The purpose of this study was to determine the efficacy of a nucleic acid sequence-based amplification (NASBA) method of detecting noroviruses in artificially and naturally contaminated shellfish. We used 58 fecal samples that tested positive for noroviruses with electron microscopy (EM) to develop an NASBA assay for these viruses. Oligonucleotide primers targeting the polymerase coding region were used to amplify the viral RNA in an isothermal process that resulted in the accumulation of RNA amplicons. These amplicons were detected by hybridization with digoxigenin-labeled oligonucleotide probes that were highly specific for genogroup I (GI) and genogroup II (GII) of noroviruses. The expected band of 327bp appeared in denaturing agarose gel without any nonspecific band. The specific signal for each amplicon was obtained through Northern blotting in many repeats.

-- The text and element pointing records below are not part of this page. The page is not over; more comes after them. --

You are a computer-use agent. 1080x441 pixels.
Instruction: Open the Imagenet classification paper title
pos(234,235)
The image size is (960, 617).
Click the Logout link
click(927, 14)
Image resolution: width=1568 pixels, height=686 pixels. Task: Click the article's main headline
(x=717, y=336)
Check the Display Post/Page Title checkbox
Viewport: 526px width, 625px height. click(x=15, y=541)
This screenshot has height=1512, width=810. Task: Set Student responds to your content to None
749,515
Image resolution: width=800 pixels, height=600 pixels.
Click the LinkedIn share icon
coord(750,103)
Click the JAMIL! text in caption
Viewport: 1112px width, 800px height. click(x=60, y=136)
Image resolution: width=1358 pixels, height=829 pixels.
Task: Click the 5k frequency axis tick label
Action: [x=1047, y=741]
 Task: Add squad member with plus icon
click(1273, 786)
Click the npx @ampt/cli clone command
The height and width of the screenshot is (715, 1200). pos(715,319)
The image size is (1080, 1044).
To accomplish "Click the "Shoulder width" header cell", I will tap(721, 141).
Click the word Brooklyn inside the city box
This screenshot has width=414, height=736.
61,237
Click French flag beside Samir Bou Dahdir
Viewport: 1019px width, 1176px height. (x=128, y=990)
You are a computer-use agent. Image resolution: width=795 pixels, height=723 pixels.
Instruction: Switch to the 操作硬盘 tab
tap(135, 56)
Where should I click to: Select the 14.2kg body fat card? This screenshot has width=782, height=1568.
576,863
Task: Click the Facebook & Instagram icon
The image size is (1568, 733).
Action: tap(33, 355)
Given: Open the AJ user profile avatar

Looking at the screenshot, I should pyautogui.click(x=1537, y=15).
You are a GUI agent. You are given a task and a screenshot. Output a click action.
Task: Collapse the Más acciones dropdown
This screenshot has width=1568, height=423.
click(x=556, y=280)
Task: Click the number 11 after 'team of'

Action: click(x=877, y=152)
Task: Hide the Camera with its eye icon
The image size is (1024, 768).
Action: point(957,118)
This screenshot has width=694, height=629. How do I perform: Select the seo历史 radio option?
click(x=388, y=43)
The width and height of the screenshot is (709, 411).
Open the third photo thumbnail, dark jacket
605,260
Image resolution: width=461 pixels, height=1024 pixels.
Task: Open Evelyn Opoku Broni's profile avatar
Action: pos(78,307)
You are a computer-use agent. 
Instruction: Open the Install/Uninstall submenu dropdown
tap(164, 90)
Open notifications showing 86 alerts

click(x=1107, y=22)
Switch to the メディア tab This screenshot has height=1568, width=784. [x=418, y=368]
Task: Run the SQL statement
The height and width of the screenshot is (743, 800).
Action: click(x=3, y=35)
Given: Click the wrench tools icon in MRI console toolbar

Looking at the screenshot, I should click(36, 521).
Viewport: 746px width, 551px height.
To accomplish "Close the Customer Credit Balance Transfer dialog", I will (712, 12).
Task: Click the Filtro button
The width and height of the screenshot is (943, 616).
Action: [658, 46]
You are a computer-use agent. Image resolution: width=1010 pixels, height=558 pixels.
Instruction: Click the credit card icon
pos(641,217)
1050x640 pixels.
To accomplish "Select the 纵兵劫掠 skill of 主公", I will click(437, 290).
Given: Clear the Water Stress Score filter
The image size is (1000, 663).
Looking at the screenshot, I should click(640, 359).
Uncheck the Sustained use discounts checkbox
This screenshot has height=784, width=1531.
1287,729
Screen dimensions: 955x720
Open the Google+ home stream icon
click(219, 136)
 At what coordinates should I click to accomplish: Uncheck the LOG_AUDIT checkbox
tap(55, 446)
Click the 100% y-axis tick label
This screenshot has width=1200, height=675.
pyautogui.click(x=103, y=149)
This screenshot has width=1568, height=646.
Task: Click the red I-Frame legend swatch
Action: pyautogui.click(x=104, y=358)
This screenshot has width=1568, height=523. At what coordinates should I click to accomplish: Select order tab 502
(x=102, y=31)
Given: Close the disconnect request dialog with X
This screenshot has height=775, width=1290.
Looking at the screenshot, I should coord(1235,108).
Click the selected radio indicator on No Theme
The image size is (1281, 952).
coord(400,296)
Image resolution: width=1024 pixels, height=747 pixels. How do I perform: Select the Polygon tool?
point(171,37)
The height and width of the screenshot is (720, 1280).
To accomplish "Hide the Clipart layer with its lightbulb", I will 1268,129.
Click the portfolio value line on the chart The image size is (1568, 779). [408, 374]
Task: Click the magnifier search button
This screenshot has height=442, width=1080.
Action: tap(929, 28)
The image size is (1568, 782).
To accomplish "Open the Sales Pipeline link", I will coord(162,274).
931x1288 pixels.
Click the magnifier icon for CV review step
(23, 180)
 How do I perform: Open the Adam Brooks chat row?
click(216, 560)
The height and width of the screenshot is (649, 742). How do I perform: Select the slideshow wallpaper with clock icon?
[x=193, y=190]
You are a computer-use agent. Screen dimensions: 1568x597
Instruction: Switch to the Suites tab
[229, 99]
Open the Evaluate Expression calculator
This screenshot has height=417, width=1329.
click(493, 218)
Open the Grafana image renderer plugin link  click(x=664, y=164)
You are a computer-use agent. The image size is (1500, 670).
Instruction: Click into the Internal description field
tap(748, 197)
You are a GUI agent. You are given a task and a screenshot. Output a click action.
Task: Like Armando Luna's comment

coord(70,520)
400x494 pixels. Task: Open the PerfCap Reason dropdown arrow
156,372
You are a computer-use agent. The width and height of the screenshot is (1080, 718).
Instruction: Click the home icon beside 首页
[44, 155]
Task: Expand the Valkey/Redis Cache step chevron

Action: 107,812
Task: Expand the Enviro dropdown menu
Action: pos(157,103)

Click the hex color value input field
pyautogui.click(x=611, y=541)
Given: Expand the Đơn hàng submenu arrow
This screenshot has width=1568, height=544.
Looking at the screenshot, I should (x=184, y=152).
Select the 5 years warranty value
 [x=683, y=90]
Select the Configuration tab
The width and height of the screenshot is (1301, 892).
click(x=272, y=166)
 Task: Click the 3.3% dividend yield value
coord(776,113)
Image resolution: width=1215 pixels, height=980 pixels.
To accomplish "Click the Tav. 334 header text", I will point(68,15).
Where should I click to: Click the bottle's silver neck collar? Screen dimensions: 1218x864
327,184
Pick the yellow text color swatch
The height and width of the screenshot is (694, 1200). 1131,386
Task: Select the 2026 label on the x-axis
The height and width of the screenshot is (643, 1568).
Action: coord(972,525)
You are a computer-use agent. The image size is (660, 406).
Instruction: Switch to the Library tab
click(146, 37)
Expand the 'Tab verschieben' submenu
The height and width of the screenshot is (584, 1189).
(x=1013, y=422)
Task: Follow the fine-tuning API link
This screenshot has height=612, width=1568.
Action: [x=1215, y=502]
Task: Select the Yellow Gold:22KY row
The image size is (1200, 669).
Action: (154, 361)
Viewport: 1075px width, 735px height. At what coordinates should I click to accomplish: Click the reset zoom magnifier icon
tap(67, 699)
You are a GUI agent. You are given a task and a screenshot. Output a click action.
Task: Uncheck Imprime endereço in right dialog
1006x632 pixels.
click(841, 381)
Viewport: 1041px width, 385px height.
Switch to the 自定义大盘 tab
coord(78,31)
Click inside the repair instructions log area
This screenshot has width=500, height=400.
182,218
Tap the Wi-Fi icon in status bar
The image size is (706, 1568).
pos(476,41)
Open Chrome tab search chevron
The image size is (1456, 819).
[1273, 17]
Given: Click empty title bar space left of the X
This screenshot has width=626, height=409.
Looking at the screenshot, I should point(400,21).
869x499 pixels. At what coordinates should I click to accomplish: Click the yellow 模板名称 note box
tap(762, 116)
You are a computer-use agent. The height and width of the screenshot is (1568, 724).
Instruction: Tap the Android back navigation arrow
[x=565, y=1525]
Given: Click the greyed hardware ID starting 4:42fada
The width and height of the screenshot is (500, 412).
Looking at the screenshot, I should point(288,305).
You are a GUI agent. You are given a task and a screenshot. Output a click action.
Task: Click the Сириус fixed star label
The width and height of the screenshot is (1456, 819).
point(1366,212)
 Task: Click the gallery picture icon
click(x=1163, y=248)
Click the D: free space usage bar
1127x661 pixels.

All fecal samples of which 46(79.3%) belonged to GII and 12(20.6%) belonged to GI were positive for noroviruses by EM and by NASBA. Target RNA concentrations as low as 5pg/ml were detected in fecal specimens using NASBA. When the assay was applied to artificially contaminated shellfish, the sensitivity to nucleic acid was 100pg/1.5g shellfish tissue. The potential use of this assay was also confirmed in naturally contaminated shellfish collected from different ponds in Guangzhou city of China, of which 24 (18.76%) out of 128 samples were positive for noroviruses; of these, 19 (79.6%) belonged to GII and 5 (20.4%) belonged to GI. The NASBA assay provided a more rapid and efficient way of detecting noroviruses in fecal samples and demonstrated its potential for detecting noroviruses in food and environmental samples with high specificity and sensitivity.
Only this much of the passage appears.